*Stored data entries:*

════════════════════

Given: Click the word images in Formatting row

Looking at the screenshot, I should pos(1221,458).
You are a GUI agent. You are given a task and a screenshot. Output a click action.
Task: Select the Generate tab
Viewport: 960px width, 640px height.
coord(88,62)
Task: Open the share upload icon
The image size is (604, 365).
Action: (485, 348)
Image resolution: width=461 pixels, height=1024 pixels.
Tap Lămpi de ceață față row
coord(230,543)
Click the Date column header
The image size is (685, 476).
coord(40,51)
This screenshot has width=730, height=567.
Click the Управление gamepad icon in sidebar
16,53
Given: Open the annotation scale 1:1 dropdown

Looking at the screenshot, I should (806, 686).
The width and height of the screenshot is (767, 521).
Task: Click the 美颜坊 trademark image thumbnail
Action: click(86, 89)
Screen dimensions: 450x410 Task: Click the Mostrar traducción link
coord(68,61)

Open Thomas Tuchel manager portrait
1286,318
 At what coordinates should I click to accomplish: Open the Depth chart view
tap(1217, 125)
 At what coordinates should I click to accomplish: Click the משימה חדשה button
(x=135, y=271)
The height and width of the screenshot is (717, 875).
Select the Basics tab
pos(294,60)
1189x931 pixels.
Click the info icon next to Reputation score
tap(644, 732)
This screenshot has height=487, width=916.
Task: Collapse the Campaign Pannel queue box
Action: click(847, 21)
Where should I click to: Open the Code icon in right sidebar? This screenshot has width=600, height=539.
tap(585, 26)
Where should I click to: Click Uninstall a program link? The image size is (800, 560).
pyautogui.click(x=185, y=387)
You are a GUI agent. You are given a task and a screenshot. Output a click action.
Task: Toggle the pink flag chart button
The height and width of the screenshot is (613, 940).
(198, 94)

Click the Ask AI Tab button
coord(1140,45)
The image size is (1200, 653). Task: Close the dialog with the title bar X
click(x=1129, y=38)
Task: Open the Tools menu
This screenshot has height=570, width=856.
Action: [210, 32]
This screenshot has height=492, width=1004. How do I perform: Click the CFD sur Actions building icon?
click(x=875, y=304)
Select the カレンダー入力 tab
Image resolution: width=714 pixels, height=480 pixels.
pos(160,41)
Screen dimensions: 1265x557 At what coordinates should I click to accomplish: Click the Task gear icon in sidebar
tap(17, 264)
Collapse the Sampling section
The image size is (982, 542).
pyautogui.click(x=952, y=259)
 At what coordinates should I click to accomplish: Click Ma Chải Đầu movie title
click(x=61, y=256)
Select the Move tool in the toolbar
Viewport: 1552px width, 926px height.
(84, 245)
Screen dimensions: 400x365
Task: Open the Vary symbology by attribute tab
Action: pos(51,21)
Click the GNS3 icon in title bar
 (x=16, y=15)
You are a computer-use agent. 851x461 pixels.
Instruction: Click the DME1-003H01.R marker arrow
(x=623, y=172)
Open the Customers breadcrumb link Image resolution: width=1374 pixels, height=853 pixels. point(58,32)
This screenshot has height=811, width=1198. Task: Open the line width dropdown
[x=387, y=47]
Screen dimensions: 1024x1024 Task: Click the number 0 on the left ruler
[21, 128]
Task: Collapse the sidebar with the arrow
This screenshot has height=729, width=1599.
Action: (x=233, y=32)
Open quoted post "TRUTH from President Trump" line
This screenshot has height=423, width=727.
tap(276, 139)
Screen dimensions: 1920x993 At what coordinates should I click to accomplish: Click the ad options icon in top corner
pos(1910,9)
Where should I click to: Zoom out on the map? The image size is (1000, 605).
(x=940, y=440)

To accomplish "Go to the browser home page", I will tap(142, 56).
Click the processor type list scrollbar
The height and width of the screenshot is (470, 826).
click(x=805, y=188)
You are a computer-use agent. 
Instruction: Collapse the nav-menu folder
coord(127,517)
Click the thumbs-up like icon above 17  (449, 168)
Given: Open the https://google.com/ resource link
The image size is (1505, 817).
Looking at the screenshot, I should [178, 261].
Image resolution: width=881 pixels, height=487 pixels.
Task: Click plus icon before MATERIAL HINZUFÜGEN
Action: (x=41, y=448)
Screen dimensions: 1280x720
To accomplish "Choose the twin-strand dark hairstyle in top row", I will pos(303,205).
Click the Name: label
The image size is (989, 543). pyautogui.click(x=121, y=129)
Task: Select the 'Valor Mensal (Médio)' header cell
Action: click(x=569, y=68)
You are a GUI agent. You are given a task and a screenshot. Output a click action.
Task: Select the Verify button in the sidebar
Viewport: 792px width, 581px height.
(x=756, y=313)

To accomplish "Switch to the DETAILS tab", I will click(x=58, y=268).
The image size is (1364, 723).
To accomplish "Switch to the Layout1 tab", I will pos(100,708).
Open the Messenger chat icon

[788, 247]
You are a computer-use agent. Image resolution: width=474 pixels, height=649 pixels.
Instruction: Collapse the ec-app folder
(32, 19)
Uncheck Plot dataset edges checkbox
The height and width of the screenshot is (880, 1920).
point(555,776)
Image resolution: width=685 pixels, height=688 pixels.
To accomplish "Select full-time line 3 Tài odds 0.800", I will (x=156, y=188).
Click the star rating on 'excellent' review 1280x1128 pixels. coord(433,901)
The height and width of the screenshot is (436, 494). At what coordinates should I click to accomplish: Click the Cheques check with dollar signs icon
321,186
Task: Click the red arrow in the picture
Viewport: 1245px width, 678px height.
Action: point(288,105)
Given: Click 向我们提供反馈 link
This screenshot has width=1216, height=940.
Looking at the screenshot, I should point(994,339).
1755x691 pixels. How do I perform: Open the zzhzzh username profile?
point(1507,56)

════════════════════

Going through the entries, return every line holding the word "computer".

*Task solution:*
You are a computer-use agent. 851x461 pixels.
You are a computer-use agent. 
You are a computer-use agent. Image resolution: width=474 pixels, height=649 pixels.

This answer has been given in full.